REVIEW: Cambridge Audio Azur 851E/851W

Heavyweight pre/power amplifier is a remarkable purist flagship for the value for money range

Cambridge Audio Azur 851 E 851 W

This year marks two decades since London-based Audio Partnership acquired the Cambridge Audio brand, and in those 20 years the company has moved on from the initial budget amplifier offerings under the new ownership to a wide-ranging product portfolio. As well as amplifiers and CD players, it has developed home cinema products – both Blu-ray players and AV receivers –, a high-quality range of digital-to-analogue converters, network streaming equipment and speakers.

Of course, the original Cambridge Audio, which goes all the way back to the late 1960s, wasn’t a company known for its budget designs: it produced the world’s first two-box CD player, and also some very accomplished – if sometimes slightly temperamental – pre/power amplifier combinations.

These days, having started by making very affordable amplifiers mainly for sale through Richer Sounds shops, Cambridge Audio is established across a wide swathe of the audio and home cinema markets. Its products are still sold in the UK through Richer Sounds, giving it the cost advantages of having a single company has both distributor and retailer , while its products are also available in getting on for 50 countries worldwide through more conventional distribution chains.

The Cambridge Audio formula is a familiar one: products are designed and engineered in the UK, at the company’s London headquarters, and manufactured under close supervision in China. Audio Partnership has more than 30 staff engaged in research and development in London, and an enviable reputation both for the design of its products and the very high standards to which they’re built.

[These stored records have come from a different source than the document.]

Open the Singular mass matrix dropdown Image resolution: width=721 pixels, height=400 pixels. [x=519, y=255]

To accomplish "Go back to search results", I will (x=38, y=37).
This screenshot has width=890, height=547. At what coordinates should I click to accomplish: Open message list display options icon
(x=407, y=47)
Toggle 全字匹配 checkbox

High-end audio, real-world pricing
However, while the company’s amplifier products have been increasing in their ambition and performance in recent years, the Azur 851 series is a real leap into the highly competitive world of high-end audio – only without the massive prices so often associated with such products.

Five models make up the range: the Azur 851 A integrated amplifier and 851C CD player/upsampling DAC/preamplifier have been around for a while, and have more recently been joined by the 851D digital-to-analogue converter/preamp, the purist all-analogue Azur 851E preamplifier, and the 851W, a massive, powerful stereo power amplifier.

The last two products, selling for £1200 and £1500 respectively, are the subject of this review, simply because the Cambridge Audio products I have covered of late have been digital designs, and I thought it would be interesting to see what the company’s been up to in the analogue arena.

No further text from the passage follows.